Rafael, Balita 3,5 Tahun yang Hanyut di Selokan Air di Karangploso, Malang, Belum Ditemukan
- tim tvone - edy cahyono
Malang, tvOnenews.com - Pencarian balita bernama Abizar Rafael Pangestu, 3,5 tahun yang dikabarkan hilang hanyut di selokan air sebelah rumahnya, di kawasan Perumahan Permata Regency, Desa Ngijo, Kecamatan Karangploso, Kabupaten Malang, Rabu (22/2) lalu, pihak tim SAR gabungan hingga hari keempat belum menemukan titik terang.
Abizar Rafael Pangestu merupakan putra semata wayang pasangan Vico Abi Pangestu (23) dan Mega Silfia Verandini (23), yang hanyut di selokan air saat bermain bola di samping rumahnya.

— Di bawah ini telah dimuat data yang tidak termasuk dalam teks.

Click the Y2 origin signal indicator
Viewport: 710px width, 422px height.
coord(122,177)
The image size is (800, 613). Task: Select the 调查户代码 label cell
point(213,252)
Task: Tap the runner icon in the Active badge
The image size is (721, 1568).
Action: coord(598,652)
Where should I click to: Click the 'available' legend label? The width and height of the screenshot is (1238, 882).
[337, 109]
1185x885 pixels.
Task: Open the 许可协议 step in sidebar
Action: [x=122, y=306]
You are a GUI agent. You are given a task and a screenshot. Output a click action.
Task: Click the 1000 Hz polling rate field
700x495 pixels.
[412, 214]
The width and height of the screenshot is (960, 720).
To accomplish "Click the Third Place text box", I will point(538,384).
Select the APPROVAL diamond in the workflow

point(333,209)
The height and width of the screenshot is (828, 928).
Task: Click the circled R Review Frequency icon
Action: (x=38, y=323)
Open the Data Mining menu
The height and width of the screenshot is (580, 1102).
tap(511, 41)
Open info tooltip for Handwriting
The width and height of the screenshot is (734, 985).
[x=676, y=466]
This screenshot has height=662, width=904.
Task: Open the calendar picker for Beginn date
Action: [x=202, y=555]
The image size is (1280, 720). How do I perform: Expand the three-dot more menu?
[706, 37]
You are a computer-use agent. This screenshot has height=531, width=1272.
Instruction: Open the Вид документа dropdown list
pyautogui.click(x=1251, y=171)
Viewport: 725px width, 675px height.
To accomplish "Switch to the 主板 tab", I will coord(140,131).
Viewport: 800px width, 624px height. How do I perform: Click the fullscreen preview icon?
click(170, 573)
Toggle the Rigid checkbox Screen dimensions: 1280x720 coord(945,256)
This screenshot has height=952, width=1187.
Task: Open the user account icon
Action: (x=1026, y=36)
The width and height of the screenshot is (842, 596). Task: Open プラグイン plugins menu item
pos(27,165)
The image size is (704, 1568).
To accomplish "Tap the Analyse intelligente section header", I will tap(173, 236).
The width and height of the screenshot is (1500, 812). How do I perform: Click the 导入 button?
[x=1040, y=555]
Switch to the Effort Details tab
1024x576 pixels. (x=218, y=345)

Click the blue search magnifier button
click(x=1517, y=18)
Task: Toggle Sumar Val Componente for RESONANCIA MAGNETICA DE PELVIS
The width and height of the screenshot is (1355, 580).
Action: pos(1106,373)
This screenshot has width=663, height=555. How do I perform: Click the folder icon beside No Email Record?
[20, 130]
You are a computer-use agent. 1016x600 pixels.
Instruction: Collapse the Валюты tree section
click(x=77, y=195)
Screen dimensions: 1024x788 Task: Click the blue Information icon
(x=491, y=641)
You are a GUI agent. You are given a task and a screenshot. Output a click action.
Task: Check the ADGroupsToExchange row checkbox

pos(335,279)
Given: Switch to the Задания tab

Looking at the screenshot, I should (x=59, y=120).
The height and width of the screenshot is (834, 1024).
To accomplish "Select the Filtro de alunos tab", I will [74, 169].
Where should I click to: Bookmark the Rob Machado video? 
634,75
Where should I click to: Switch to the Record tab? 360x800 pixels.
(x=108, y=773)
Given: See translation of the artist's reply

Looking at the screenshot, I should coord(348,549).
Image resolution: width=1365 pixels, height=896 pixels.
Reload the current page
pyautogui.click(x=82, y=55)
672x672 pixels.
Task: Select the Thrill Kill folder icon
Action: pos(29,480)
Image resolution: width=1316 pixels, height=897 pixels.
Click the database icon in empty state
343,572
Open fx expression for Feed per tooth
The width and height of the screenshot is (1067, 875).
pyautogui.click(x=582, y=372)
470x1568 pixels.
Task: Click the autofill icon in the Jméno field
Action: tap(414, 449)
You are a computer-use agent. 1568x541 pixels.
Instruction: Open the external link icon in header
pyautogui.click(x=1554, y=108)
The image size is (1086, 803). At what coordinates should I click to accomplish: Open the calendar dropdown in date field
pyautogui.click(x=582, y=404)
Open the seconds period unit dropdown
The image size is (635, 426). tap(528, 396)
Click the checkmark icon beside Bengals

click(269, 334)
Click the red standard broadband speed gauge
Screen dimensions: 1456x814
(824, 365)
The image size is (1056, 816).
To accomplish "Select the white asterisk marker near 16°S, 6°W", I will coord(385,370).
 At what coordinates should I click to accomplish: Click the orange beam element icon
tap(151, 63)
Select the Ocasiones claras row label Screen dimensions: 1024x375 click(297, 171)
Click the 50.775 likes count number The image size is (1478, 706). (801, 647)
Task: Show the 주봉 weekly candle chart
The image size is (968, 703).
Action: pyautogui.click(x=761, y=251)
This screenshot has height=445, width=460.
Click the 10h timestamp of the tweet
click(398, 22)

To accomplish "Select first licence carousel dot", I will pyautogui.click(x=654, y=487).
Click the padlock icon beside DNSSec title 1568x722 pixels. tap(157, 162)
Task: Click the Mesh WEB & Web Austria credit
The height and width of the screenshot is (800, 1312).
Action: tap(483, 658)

Diketahui Rafael sebelum hanyut di selokan air, sempat mengejar bola yang terbawa air saat hujan deras mengguyur kawasan perumahan. Namun naas, Rafael terpeleset dan hanyut, hingga kini belum ditemukan, dan dalam proses pencarian tim SAR gabungan.
Ibu Rafael bernama Mega Silfia Verandini menjelaskan, jika Rafael sebelum hanyut itu bermain bola bersama kedua temannya dengan mengenakan kaos warna kuning, celana pendek, dan ketika hanyut itu sempat dikejar. Namun karena air di selokan meluap hingga ke jalan akhirnya Rafael tak terselamatkan.
"Kan waktu kejadian itu, air di selokan deras juga sempat meluap ke jalan, sehingga kemungkinan Rafael itu terpeleset duluan saat mengejar bola, terus terseret derasnya air yang meluap ke jalan," jelas Mega.
"Tapi ini semua kehendak yang Kuasa, namanya musibah kami tidak bisa menolak dan tidak tahu kapan akan terjadi. Saya berharap dan berdoa jazadnya Rafael segera ditemukan. Selain itu saya juga berterima kasih kepada seluruh Tim SAR gabungan dan relawan yang telah membantu dalam pencarian Rafael," ujar Mega.
Sementara akibat belum ditemukannya korban balita hilang hanyut, Tim SAR gabungan terus berupaya melakukan pencarian.
Ketua tim operasional SAR Basarnas Ainul Makhdin membenarkan, jika pencarian korban laka air diperluas hingga radius 10 kilometer dari titik lokasi hilangnya korban. Selain itu kita juga menerjunkan lima tim untuk melakukan penelusuran sungai.
"Tidak hanya menyisir sungai, pencarian korban hanyut juga dilakukan dengan upaya lain, yaitu menggali pusaran air di sungai yang diduga korban tersangkut dalam pusaran air Sungai Mbodo, Desa Ngijo, Karangploso," kata Ainul.